• _Provided records_
****************************************
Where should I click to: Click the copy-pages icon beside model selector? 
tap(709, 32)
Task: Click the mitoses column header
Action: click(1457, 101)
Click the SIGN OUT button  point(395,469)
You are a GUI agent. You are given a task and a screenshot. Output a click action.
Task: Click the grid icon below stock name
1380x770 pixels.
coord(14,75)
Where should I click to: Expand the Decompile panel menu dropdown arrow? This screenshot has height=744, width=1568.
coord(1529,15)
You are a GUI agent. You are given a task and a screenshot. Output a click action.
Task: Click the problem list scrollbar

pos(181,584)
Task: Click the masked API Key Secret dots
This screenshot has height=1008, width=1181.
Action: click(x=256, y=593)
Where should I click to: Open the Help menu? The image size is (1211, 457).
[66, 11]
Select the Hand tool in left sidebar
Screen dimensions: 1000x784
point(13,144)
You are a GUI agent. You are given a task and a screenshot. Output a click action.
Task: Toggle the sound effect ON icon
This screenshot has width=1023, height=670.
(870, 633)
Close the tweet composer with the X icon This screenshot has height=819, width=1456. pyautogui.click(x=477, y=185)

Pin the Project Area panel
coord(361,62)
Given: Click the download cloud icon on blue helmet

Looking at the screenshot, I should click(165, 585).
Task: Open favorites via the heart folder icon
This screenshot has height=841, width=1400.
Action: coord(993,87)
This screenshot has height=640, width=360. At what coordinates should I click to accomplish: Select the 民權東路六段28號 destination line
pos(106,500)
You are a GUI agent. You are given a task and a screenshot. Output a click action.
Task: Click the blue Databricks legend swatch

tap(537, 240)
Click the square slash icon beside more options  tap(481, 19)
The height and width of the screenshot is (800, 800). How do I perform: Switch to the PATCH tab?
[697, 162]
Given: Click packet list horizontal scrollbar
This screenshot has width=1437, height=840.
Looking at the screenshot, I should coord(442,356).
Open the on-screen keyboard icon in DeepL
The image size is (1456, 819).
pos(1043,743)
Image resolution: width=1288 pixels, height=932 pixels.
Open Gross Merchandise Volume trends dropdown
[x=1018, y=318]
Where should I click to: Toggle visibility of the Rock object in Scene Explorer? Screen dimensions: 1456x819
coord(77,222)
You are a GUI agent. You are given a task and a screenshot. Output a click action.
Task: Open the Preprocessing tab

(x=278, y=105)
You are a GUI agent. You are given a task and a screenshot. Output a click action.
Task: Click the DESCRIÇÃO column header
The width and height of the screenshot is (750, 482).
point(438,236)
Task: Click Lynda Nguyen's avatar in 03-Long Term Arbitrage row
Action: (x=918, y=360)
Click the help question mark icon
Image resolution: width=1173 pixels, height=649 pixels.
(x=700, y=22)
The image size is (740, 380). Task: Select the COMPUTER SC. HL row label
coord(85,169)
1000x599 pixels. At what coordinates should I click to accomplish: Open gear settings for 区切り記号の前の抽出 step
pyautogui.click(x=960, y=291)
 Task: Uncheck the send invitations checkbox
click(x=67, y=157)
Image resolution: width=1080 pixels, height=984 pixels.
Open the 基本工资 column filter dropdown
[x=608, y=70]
****************************************
• _Exercise task_
Could you give the lines again from the line with "Task: Click the masked API Key Secret dots" up to and including the line with "point(13,144)", replacing "Help menu" with "View menu" and leaving everything else unchanged, and return only those lines?

• _The reply_
Task: Click the masked API Key Secret dots
This screenshot has height=1008, width=1181.
Action: click(x=256, y=593)
Where should I click to: Open the View menu? The image size is (1211, 457).
[66, 11]
Select the Hand tool in left sidebar
Screen dimensions: 1000x784
point(13,144)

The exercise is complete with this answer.